Genetic testing on sale--Why??

Let's see if I can tell you what's happening without naming the company involved. . . .

Today, one of the companies offering genetic testing dropped its $999 price for a "full genome scan" to $399. Most of the stories I read were taken directly from the Associated Press release and quoted the company's CEO as saying, "The mission of the company has always been to enable anyone to be able to get access to their genetic information."

Capitalizing on this comment, The Earth Times expanded the AP announcement into a headline "[Company X] democratizes personal genetics". The Earth Times identifies itself as "a leading website that publishes news reports and the latest information relating to the human environment and interrelated concerns of the international community . . ."  
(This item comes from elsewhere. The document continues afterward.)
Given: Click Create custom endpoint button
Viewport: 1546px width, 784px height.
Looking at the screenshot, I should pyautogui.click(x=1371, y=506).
What can we learn from these announcements? I suggest that Company X:

  • is smart (the price of its genetic test was based on prices of popular electronic equipmen, as is the lowering of the price)
  • is innovative (it has introduced a new community forum for customers to learn and share their genetic insights and gotten financial backing from some really big players)
  • handles challenges well (successfully defeated California's attempt to cut off its sales of genetic testing in that state--although it is still negotiating with New York)
  • isn't getting enough people willing to share their DNA (actually the company co-founder states, "It's just a data problem; we don't have enough.", according to AP)
  • is shooting for much larger markets--global ones (the Earth Times story includes a list of the 51 countries in which Company X's genetic tests are marketed)

What the Company did not mention in its news release--but the Earth Times picked up and broadcast--was its intention to reach a broader range of DNA donators, including those who do not have $999 to spare. Are scholarships for "poor people" next? Is this really "democratization"?
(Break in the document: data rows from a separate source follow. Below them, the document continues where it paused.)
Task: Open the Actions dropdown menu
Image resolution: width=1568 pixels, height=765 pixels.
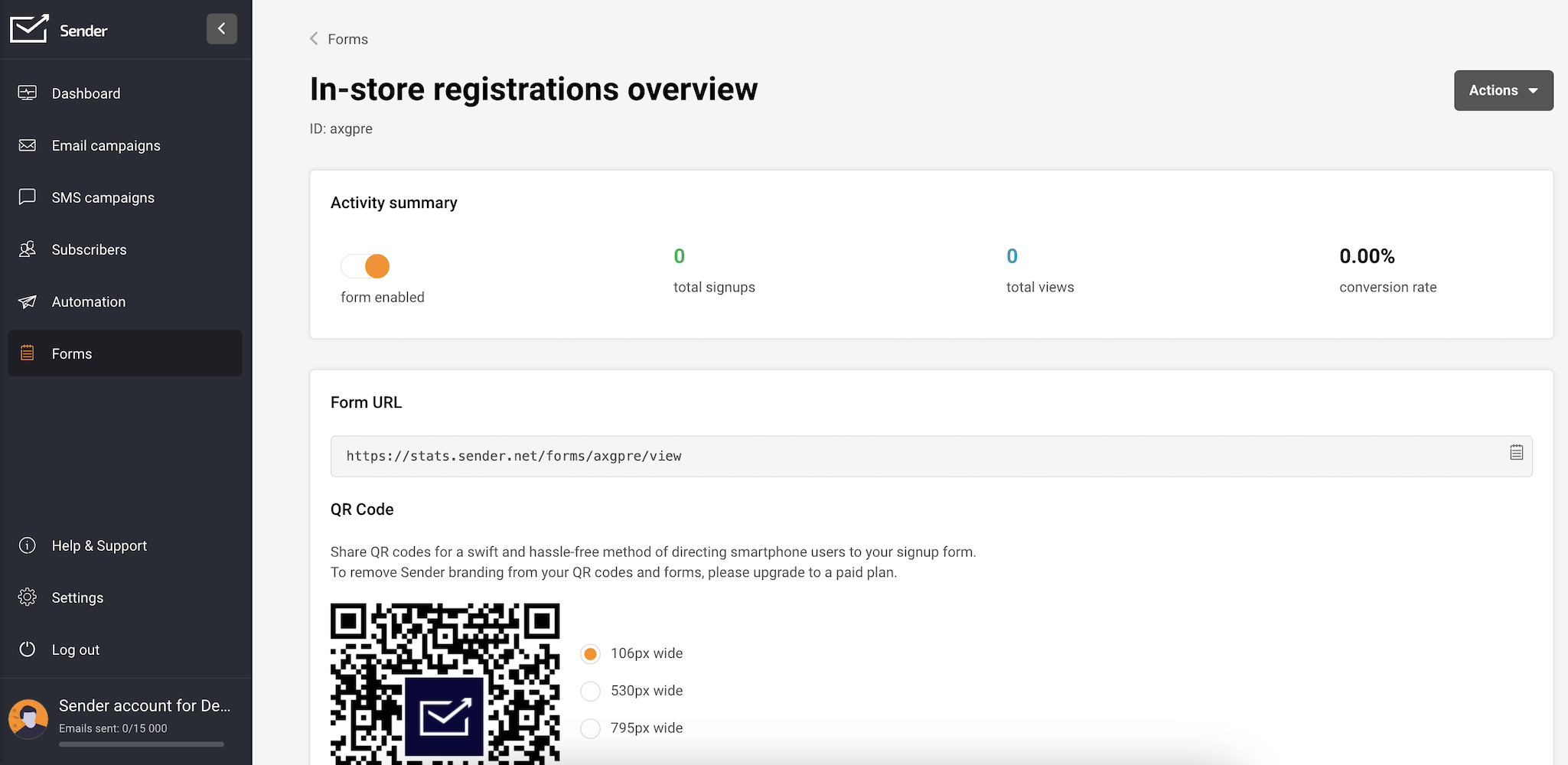Action: pyautogui.click(x=1503, y=90)
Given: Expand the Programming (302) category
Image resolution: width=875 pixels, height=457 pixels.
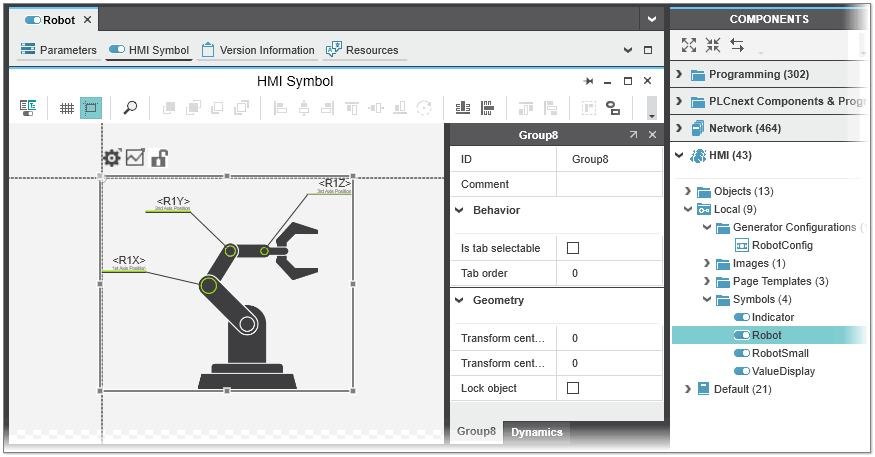Looking at the screenshot, I should click(x=680, y=75).
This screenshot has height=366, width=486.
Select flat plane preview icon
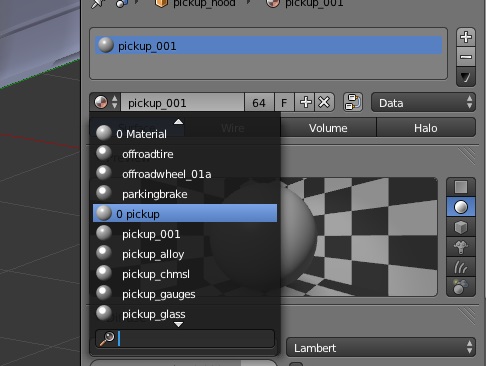pos(461,187)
And, this is where race and genetic privacy come in. Company X recently associated itself with a company that specializes in people tracing their ancestry to African countries. If Company X can add this company's DNA to its database, the information available to them will expand tremendously and produce, perhaps, the first database that may include a reasonable percentage of African-Americans.

Hmmm, are there any Latino ancestry companies out there? What about Native Americans? Have there been any announcements from either Company X or the company specializing in African-Americans about the sharing of DNA samples and customer privacy?

Now, what does the information on the privacy of your data say?

Oh well, eventually all "persons of interest" will have their DNA in some database somewhere. Why wait? At this price, you could buy a genomic scan with your incentive check--do you still have that money?